Assignment
Find the string "Privacy" in the data, then copy every line where it is found.

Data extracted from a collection
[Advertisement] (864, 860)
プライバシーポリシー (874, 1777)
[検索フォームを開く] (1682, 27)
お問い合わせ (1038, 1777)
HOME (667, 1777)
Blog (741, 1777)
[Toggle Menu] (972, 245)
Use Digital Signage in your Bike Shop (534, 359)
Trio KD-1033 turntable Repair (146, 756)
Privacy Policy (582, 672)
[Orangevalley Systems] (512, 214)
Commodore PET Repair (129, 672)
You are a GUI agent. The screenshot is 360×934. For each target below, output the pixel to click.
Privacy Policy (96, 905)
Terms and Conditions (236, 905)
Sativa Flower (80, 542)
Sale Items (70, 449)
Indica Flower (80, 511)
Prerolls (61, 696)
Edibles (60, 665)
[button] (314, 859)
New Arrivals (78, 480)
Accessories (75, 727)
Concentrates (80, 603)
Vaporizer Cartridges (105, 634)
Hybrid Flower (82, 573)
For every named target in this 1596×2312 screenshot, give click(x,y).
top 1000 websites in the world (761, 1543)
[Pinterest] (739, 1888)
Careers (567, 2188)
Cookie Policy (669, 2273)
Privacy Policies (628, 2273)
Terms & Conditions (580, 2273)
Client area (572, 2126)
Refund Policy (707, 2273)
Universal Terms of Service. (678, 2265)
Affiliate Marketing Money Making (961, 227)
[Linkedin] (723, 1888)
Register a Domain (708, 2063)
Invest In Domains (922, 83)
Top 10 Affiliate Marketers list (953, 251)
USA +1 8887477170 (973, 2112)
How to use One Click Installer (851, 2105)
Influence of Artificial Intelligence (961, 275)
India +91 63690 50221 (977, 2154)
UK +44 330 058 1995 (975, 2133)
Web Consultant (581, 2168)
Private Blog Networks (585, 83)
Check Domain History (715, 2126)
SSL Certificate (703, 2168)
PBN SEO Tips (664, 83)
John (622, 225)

Task output
Privacy Policy (582, 672)
Privacy Policy (96, 905)
Privacy Policies (628, 2273)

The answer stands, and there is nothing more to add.